Nico Riestra

Personal information
- Full name: Nicolás Riestra Coalla
- Date of birth: 30 May 2007 (age 19)
- Place of birth: Gijón, Spain
- Position: Winger

Team information
- Current team: Sporting C

Youth career
- Asunción
- 2015–: Sporting Gijón

Senior career*
- Years: Team / Apps / (Gls)
- 2023–: Sporting C / 12 / (1)
- 2025–: Sporting Gijón / 1 / (0)

= Nico Riestra =

Spanish footballer (born 2007)

Nicolás "Nico" Riestra Coalla (born 30 May 2007) is a Spanish footballer who plays as a winger for Sporting de Gijón C.

==Career==
Riestra was born in Gijón, Asturias, and joined Sporting de Gijón's youth sides at the age of eight, from Asunción CF. After progressing through the youth categories, he made his senior debut with the C-team on 5 November 2023, coming on as a late substitute in a 2–0 Primera Asturfútbol home win over CD Mosconia.
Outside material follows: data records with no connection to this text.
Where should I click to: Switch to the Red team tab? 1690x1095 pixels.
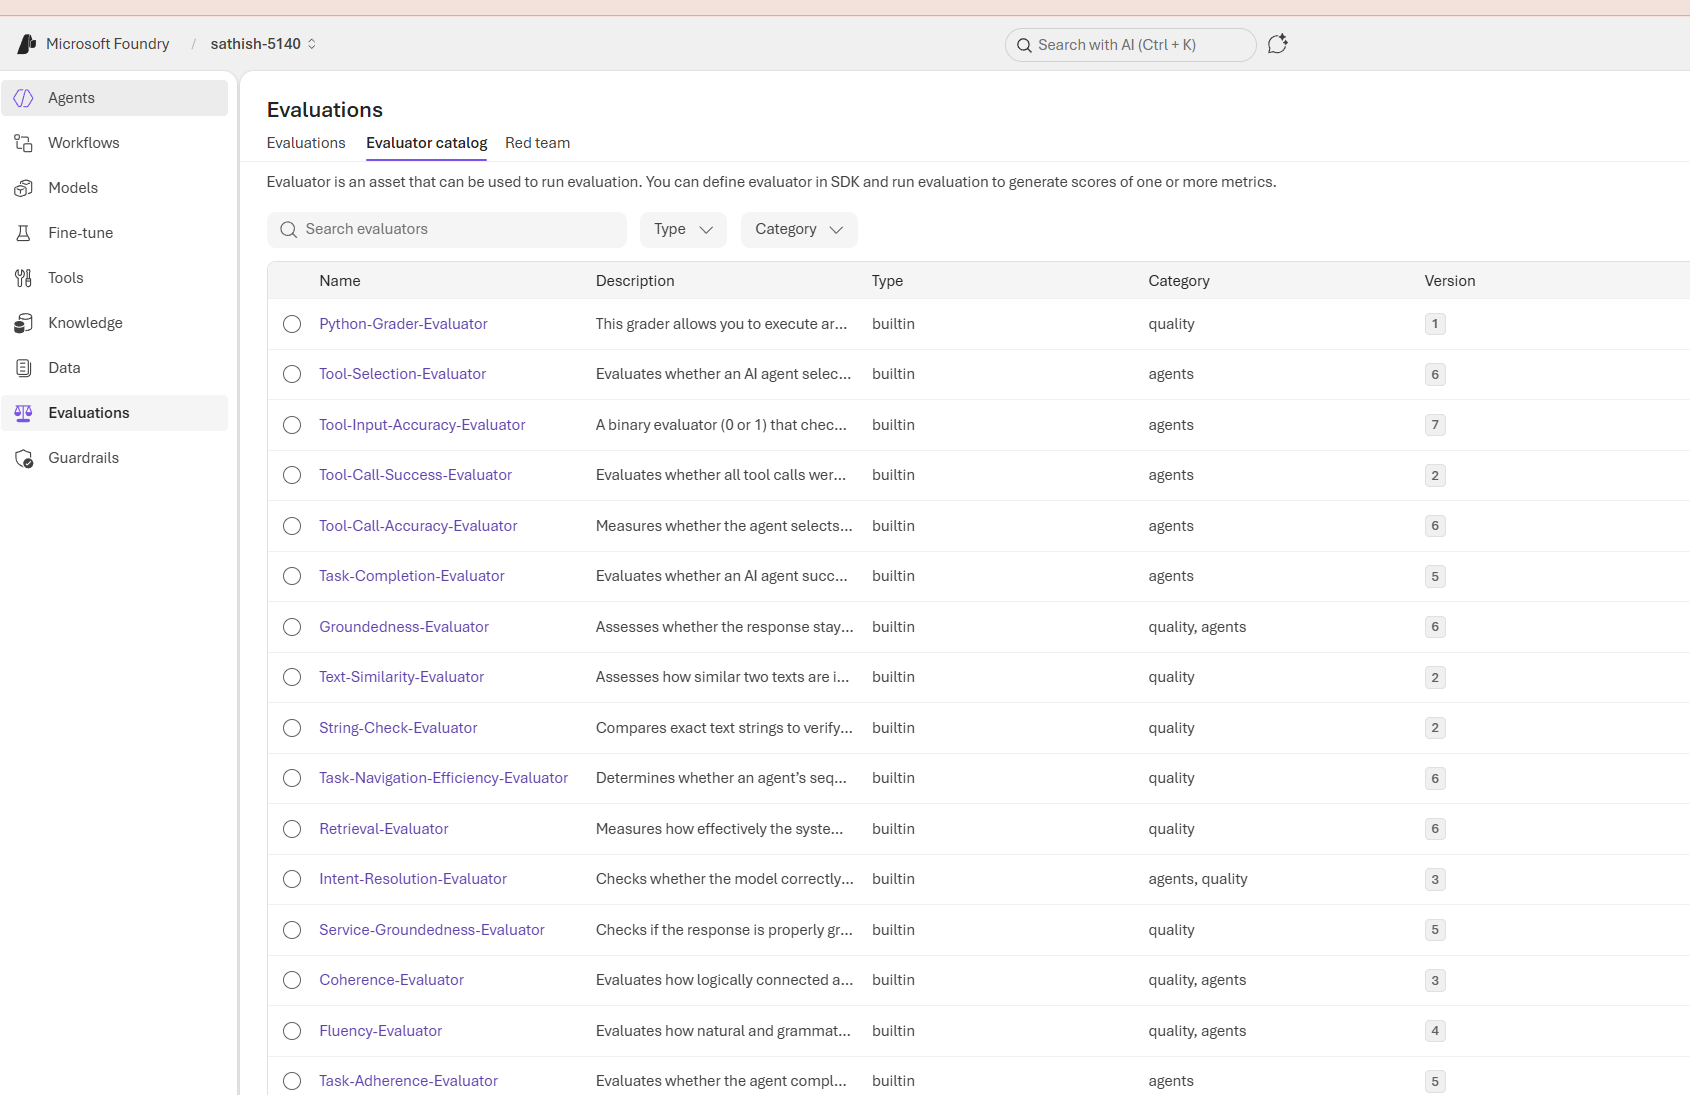pyautogui.click(x=537, y=143)
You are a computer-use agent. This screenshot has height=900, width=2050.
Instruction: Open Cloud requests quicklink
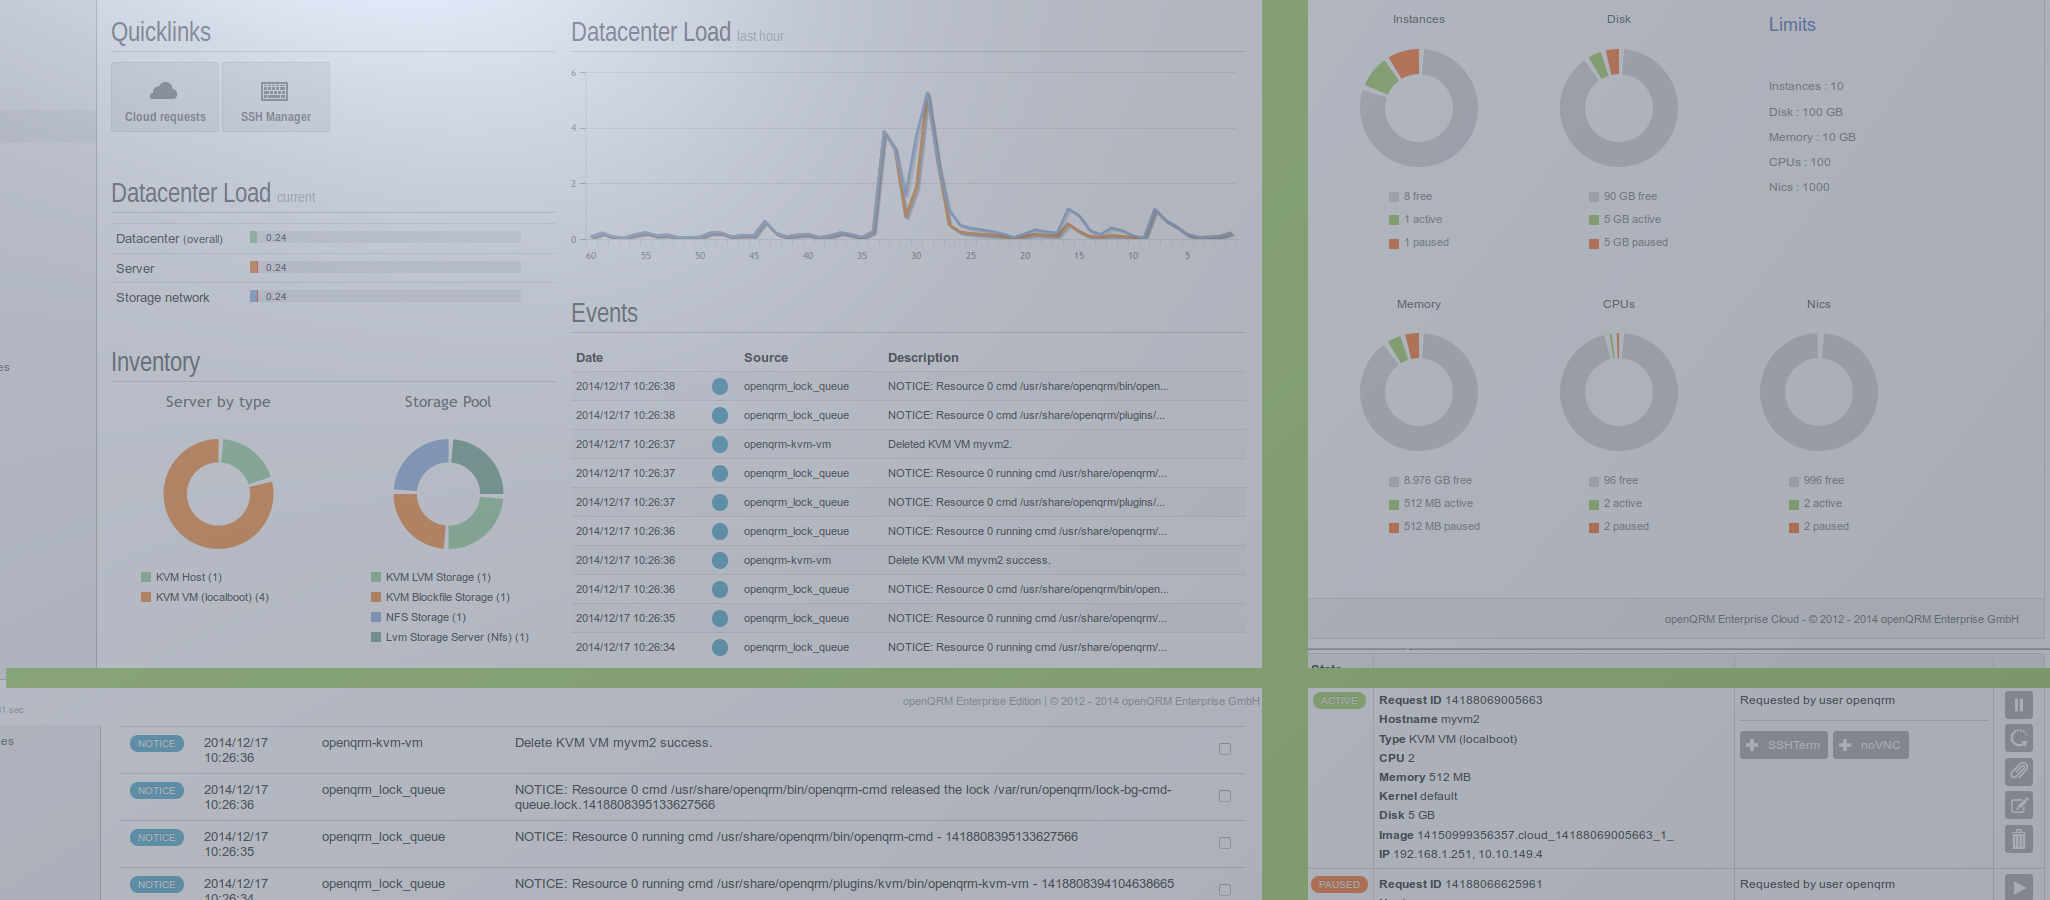tap(165, 97)
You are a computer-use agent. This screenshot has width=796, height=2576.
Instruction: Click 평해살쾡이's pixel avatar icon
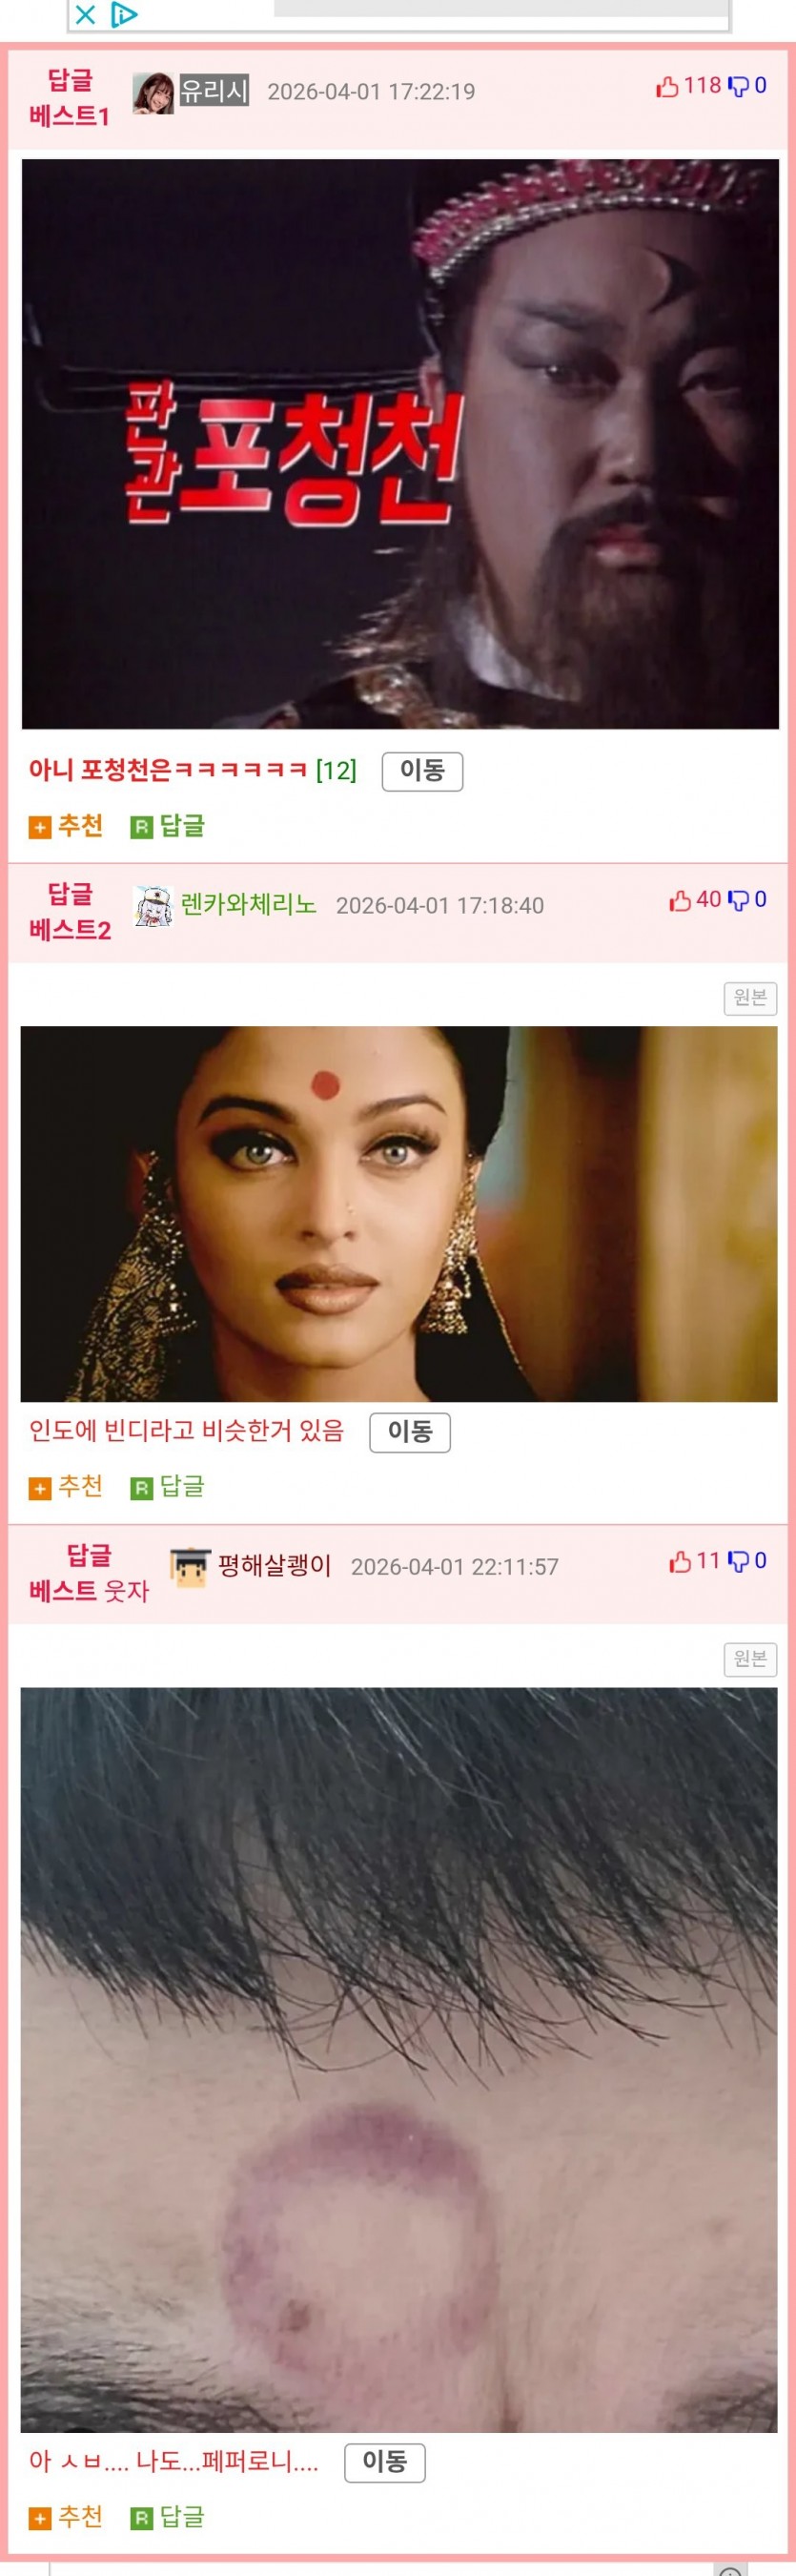pos(190,1567)
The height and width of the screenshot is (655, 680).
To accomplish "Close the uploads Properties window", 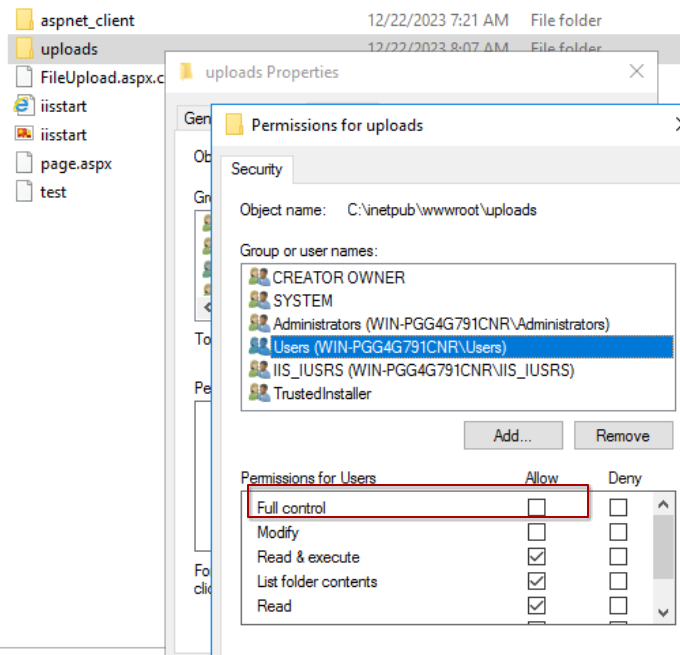I will pos(636,71).
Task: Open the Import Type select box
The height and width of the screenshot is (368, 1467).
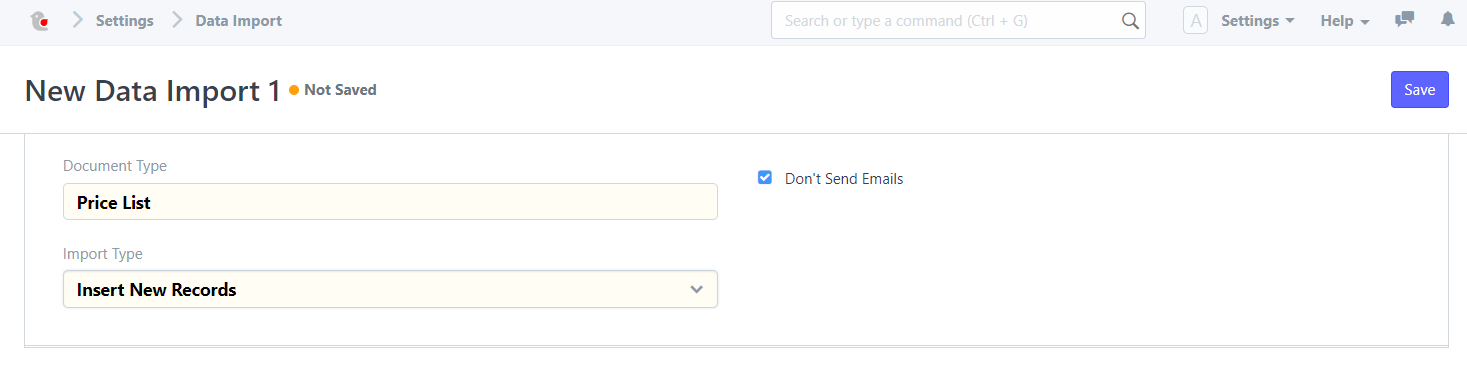Action: coord(390,290)
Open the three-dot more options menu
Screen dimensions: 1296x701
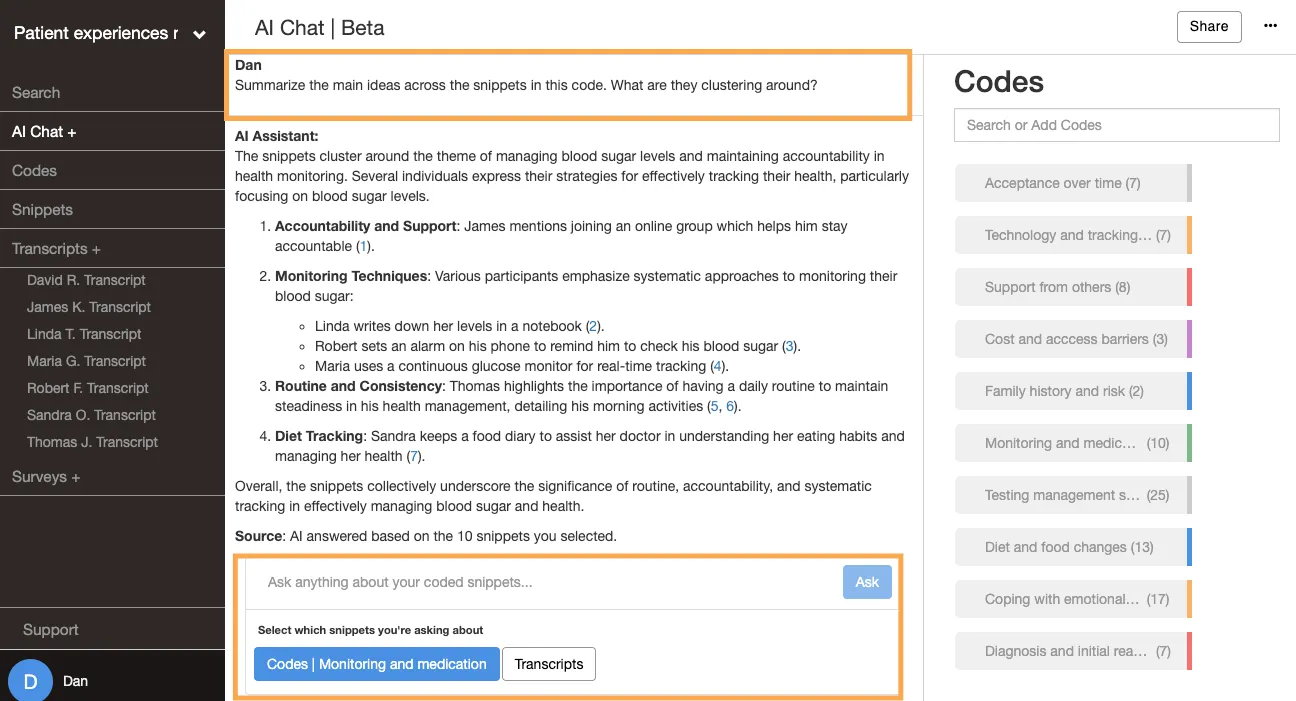pyautogui.click(x=1270, y=27)
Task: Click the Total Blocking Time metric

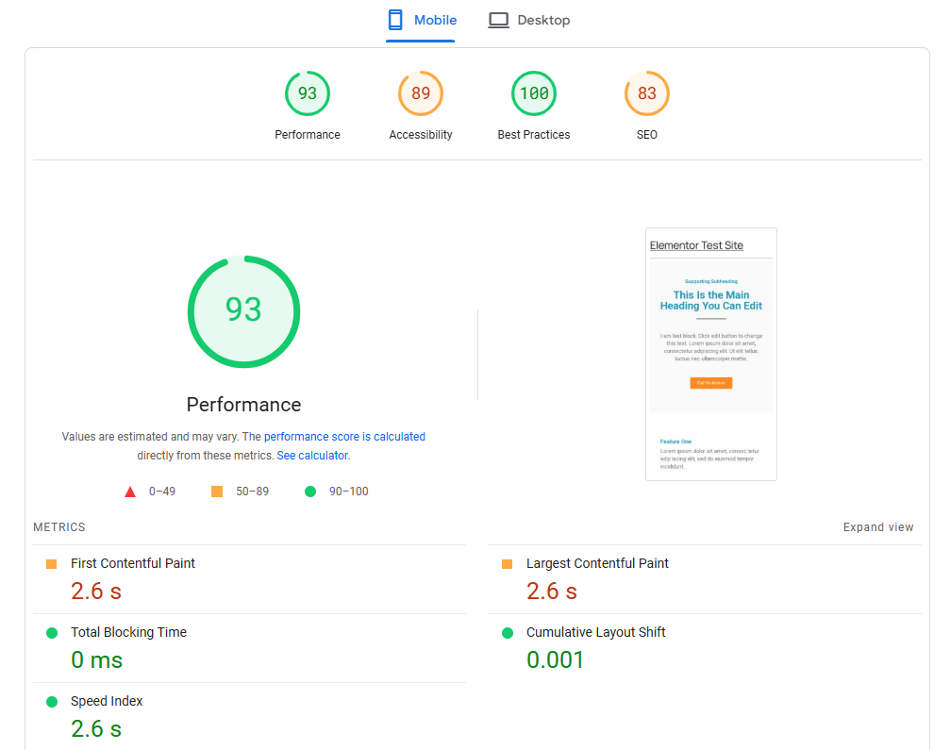Action: tap(128, 632)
Riestra scored his first goal on 4 February 2024, netting the C's fourth in a 4–0 home routing of Unión Comercial CF. On 20 June 2025, he renewed his contract with the club until 2028.

On 29 October 2025, before even having appeared with the reserves, Riestra made his first team debut by starting in a 1–0 away win over Caudal Deportivo, for the season's Copa del Rey. He made his professional debut on 16 November, replacing fellow youth graduate Gaspar Campos in a 1–1 Segunda División home draw against SD Eibar.